Emily Simpson

Personal information
- Nationality: British
- Born: 18 February 2000 (age 26)

Sport
- Sport: Athletics
- Event: Middle distance running

Achievements and titles
- Personal best(s): 800m: 2:01.09 (Watford, 2025) 1500m: 4:10.83 (Manchester, 2026 Indoor 800m: 2:02.72 (Sheffield, 2026 1500m: 4:19.31 (Birmingham, 2025)

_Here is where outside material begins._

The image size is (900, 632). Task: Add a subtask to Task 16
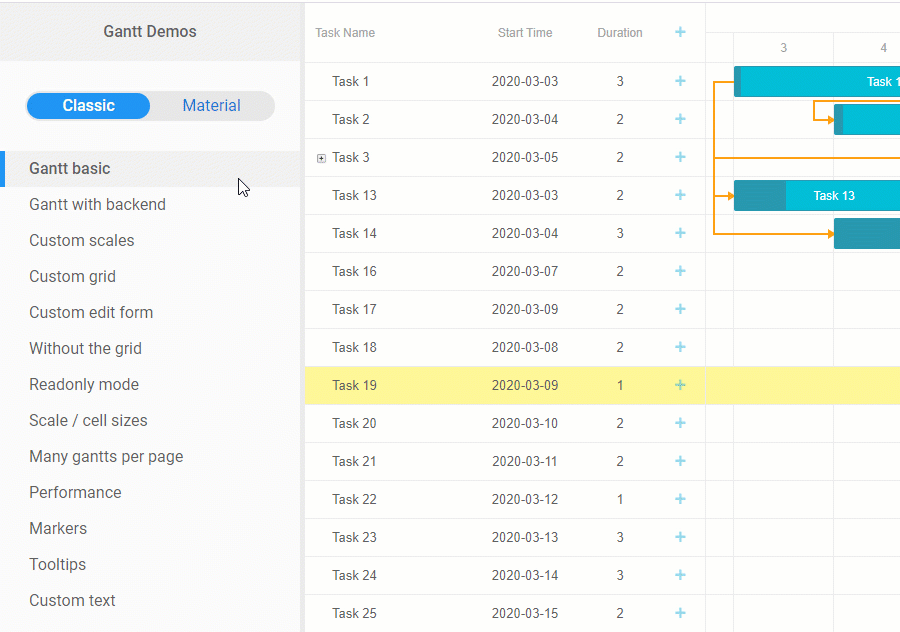coord(680,271)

= Emily Simpson (runner) =

British athlete (born 2000)

Emily Simpson (born 18 February 2000) is a British middle-distance runner. She was runner-up over 800 metres at the 2026 British Indoor Athletics Championships.

==Early life==
From Sheffield, she was educated at Westfield School in the city before attending Sheffield Hallam University.

==Career==
Simpson is a member of the City of Sheffield and Dearne Athletics Club. In February 2019, she finished third over 800 metres at the British Universities and Colleges Sport (BUCS) indoor championships.

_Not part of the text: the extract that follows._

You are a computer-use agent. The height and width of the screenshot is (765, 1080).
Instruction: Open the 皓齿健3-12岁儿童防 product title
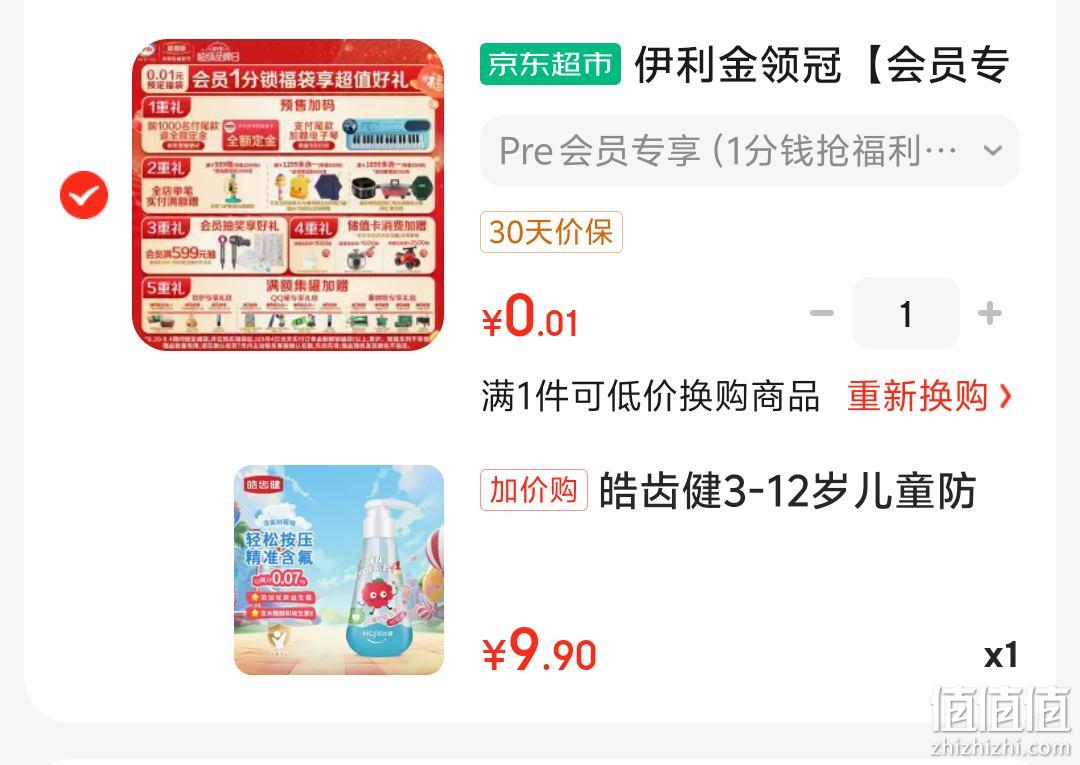point(787,491)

She ran a personal best for the 800 metres of 2:01.09 at the British Milers Club Grand Prix in Watford in July 2025. On 2 August, she qualified for the final of the 800 metres at the 2025 UK Athletics Championships in Birmingham, placing sixth in the overall. Later that month, she ran the women’s 1500m A race at the BMC Trafford Grand Prix in a new personal best of 4:10.83.

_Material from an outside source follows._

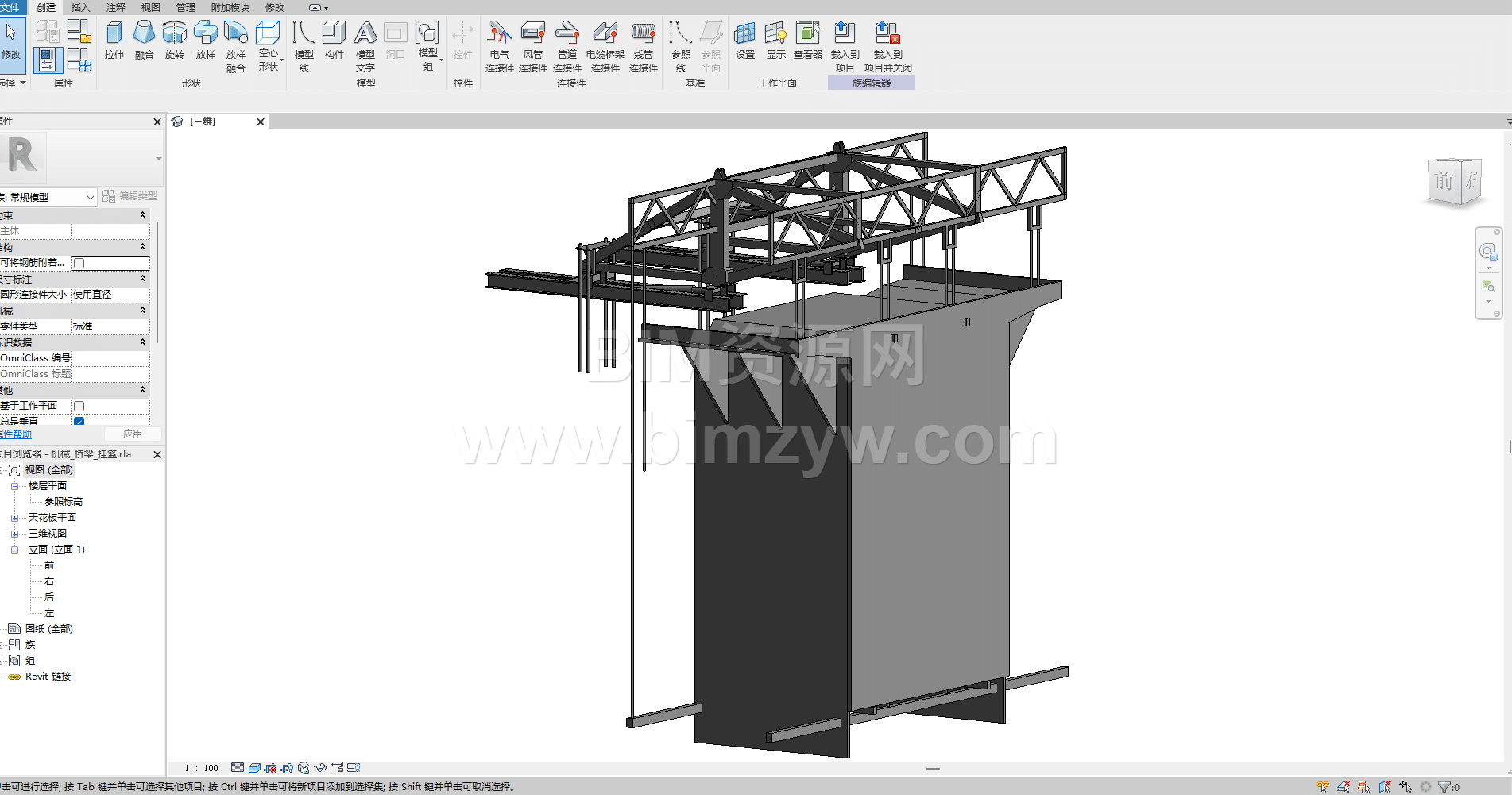Collapse the 立面 (立面 1) tree node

Simpson opened her 2026 indoor season with an indoor personal best over 800 metres in Sheffield, running 2:02.76. On 31 January, she ran 2:02.66 finishing runner-up to Lucy Armitage at EAP Glasgow. She was a finalist at the 2026 British Indoor Athletics Championships in Birmingham on 14 February 2026, running a 2:01.43 to place second overall behind Isabelle Boffey, coming from fourth place to second on the final straight to finish ahead of Shaikira King.